For Alabama Republicans, it was another courtroom loss in a redistricting fight that has dragged on for years. For Congresswoman Jasmine Crockett (D-TX), it was one more reminder that the battle for fair representation still has a long way to go.
A three-judge federal panel ruled Tuesday that a Republican-drawn congressional map in Alabama was unconstitutional, finding that state legislators had deliberately designed district lines to discriminate based on race.
The map would have eliminated one of the state's two majority-minority districts, a move that critics argued was a straightforward attempt to hand Republicans a congressional seat ahead of the 2026 midterms.
Rep. Crockett, who has emerged as one of the more outspoken voices in Congress on voting rights, responded sharply on X.

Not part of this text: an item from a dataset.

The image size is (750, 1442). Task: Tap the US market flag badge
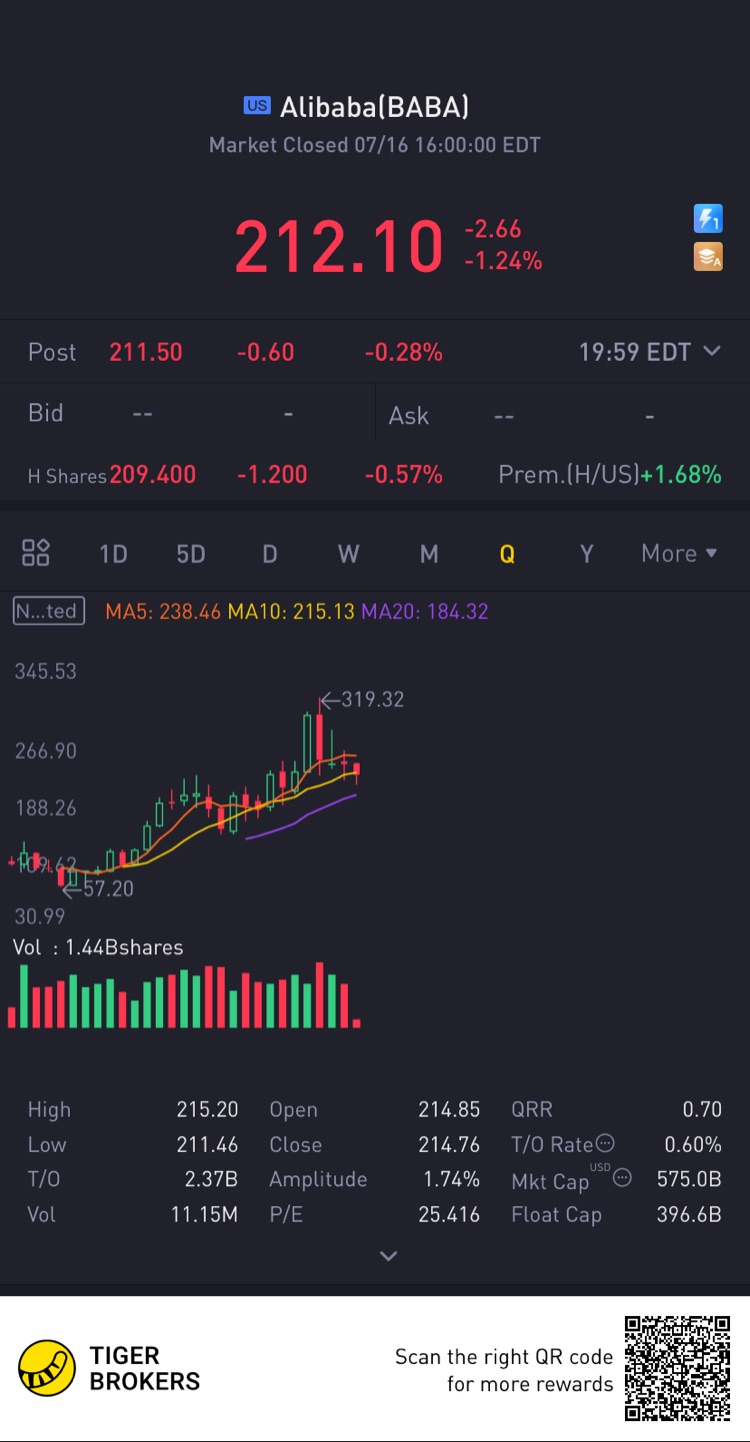click(257, 106)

"Three federal judges stepped in and blocked Alabama Republicans from using yet another congressional map designed to weaken Black representation," she wrote. “Republicans need to spend less time trying to dilute Black voting power and more time doing the jobs they were elected to do."
Alabama's Response
Attorney General Steve Marshall (R-AL) didn't back down, announcing the state would appeal directly to the Supreme Court. "Know this—in my mind, it is not a matter of whether we win this case, only when," he said.
The ruling is the latest development in a years-long legal standoff. Alabama Republicans previously defied a federal court order, one later affirmed by the Supreme Court, requiring the state to draw a second district where Black voters held meaningful electoral power.
Legislators refused, drew a map that fell well short of that standard, and eventually had a court-imposed map used against them in the 2024 elections.
However, Alabama is not alone. Several Republican-led Southern states have moved aggressively to redraw congressional boundaries following a Supreme Court decision that significantly weakened the Voting Rights Act, clearing a path toward dismantling majority-minority districts across the region.
"The fact that Black voters are still having to fight this hard for fair representation in 2026 is outrageous,” Crockett concluded.